I wonder if you can get the same omega's with chicken eggs? I don't feed canned jack mackeral or sardines any more because of the packaging and where they come from. I have chickens and the dogs get eggs a few times a week. Every day they get Salmon oil gelcaps and green tripe or yogurt. I just don't see the need to feed fish if it is so questionable. I do get catfish and feed it in frozen nuggets. Sometimes the dogs eat it, sometimes they pass on it.


----------



## Jax08

No. I don't think you can. Here's a link for food nutrition. There is a farm on the way to work that says they have free range eggs for $2/dozen. Good price but I'll have to ask if they still feed corn.

Nutrition Facts and Analysis for Beef, bottom sirloin, tri-tip roast, separable lean and fat, trimmed to 0" fat, select, cooked, roasted [URMIS #1429]

I really miss Michigan right now! I remember going to Muskegon and Grama getting huge fish! I have no idea what they were but it was right on the docks somewhere.


----------



## Relayer

Jax08 said:


> Well...there's a whole lot of people that feed tilapia.
> 
> Anyone on the east coast that can get me a case of sardines or herring? THAT would be grand!
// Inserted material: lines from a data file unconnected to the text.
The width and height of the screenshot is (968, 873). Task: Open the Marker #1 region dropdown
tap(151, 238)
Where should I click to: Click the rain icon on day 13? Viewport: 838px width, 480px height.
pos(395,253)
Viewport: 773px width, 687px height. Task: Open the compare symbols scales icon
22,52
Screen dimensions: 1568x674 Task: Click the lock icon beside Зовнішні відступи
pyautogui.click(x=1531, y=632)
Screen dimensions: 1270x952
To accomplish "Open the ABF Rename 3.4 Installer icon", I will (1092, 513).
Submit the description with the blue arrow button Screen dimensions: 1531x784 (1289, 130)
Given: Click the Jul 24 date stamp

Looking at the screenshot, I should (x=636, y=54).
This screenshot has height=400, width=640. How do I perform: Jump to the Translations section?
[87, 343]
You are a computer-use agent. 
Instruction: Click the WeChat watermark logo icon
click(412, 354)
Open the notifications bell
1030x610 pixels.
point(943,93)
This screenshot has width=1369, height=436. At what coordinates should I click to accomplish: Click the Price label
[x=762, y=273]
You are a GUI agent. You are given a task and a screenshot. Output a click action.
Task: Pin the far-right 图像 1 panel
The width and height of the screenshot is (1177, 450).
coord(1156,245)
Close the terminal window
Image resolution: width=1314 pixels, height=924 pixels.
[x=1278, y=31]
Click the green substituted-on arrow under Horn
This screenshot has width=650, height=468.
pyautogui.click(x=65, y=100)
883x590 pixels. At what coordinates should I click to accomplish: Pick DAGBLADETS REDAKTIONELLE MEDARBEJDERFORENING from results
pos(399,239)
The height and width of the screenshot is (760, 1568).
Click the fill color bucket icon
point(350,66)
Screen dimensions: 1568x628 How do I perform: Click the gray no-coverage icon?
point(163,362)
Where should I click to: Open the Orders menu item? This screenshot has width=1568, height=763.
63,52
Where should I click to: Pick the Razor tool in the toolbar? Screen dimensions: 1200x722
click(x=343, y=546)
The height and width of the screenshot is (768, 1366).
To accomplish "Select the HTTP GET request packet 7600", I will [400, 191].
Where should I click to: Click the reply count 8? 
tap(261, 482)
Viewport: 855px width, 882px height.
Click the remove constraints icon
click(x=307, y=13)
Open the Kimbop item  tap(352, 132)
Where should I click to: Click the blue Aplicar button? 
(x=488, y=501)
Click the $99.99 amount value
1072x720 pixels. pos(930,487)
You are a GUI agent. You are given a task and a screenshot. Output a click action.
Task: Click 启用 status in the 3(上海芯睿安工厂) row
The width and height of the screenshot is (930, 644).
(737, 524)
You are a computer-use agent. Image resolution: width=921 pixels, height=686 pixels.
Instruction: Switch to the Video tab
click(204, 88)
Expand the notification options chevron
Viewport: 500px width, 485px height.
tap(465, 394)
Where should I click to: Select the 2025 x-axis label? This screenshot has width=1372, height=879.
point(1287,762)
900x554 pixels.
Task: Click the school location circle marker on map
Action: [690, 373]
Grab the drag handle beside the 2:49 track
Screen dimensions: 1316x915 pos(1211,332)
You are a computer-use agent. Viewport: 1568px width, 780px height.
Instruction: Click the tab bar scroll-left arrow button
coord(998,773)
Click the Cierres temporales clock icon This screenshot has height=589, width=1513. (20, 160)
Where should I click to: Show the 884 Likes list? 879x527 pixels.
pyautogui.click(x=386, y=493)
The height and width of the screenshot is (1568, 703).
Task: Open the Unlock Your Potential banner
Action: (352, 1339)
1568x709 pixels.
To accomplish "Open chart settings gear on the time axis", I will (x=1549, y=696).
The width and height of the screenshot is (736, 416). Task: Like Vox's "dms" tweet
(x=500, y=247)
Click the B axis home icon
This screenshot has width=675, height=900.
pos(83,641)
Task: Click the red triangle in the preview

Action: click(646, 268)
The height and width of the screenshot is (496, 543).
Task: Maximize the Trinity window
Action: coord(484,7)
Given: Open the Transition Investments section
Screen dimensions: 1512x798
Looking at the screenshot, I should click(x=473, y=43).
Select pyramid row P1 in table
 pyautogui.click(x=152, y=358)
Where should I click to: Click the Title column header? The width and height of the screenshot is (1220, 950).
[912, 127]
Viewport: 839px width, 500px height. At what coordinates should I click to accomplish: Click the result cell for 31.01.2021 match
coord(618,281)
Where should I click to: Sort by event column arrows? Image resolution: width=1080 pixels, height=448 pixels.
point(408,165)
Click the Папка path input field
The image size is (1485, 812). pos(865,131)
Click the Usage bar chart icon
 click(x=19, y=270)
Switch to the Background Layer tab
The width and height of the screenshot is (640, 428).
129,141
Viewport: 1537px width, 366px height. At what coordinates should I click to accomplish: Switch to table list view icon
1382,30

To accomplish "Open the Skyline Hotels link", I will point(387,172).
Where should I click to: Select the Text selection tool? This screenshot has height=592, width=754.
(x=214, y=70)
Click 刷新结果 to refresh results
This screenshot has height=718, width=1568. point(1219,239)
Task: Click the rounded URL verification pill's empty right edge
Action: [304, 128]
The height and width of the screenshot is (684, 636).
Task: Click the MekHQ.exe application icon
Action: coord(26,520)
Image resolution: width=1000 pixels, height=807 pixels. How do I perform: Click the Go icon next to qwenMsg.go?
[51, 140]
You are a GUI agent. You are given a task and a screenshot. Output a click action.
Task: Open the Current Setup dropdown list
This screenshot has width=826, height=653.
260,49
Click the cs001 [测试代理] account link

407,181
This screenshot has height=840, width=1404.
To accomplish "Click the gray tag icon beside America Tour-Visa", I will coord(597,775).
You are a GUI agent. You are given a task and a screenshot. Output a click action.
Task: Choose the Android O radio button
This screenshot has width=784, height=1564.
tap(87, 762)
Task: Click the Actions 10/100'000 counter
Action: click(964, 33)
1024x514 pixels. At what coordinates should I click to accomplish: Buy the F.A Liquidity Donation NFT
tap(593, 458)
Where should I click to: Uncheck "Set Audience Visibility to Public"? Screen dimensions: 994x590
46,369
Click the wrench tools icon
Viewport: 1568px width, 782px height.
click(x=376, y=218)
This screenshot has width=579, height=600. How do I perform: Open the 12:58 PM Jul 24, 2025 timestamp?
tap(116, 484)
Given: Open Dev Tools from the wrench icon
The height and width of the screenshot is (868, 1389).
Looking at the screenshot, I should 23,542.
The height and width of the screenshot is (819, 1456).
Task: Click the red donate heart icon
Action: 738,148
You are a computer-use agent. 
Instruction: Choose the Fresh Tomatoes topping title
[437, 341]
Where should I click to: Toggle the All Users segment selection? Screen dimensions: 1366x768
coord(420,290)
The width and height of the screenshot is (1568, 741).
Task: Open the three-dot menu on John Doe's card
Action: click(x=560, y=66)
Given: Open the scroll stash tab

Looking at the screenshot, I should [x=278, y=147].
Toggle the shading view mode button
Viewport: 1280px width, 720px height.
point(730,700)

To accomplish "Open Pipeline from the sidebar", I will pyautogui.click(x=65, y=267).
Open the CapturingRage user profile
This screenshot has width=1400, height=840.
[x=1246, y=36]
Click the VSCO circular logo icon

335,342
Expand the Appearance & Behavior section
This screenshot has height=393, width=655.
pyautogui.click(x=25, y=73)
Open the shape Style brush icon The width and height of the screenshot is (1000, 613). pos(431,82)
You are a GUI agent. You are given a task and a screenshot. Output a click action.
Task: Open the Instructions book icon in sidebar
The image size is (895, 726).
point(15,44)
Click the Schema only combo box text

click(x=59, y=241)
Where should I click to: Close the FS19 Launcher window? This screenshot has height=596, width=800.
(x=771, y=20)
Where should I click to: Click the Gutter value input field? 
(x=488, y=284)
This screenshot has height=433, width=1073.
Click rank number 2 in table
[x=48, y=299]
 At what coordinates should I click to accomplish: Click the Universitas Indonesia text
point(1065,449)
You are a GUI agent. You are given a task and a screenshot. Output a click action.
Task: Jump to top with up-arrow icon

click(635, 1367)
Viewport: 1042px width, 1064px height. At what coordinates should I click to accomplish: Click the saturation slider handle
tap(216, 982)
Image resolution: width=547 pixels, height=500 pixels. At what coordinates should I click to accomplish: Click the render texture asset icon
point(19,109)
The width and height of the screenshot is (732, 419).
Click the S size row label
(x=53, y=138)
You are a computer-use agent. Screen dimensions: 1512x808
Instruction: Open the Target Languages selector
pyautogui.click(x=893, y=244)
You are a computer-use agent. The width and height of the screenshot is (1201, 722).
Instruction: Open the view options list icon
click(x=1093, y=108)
I'm not one of them and I wouldn't eat that crap myself, even cooked to a crisp. They feed those fish chicken crap... literally... it's like a cycle of feeding. The chicken and duck pens are just above the water. Said poultry is fed the garbage they get, they poop in the water and the fish (in their fetid pools) eat the crap. Perfect, eh? I'm not making this up. Also, it is a well documented fact that fresh water fish are not safe for raw consumption... and I'm a huge sushi fan! Salt water fish good, not fresh water. I'll take the sodium laden sardines any day. They don't have the mercury and other bad accumulated chemicals either.


----------



## onyx'girl

Jax08~come and visit! Though I won't feed my dogs fish out of any Great lakes, too many heavy metals....I hate that we fear fish farms because of the diet they get/antibiotics and free "range" fish because of polution. Then the cold water or Eastern fish because of packaging or transport...nothing is SAFE!!


----------



## Jax08

Crazy isn't it!! And I see the Asian Carp are making their way into the lakes now.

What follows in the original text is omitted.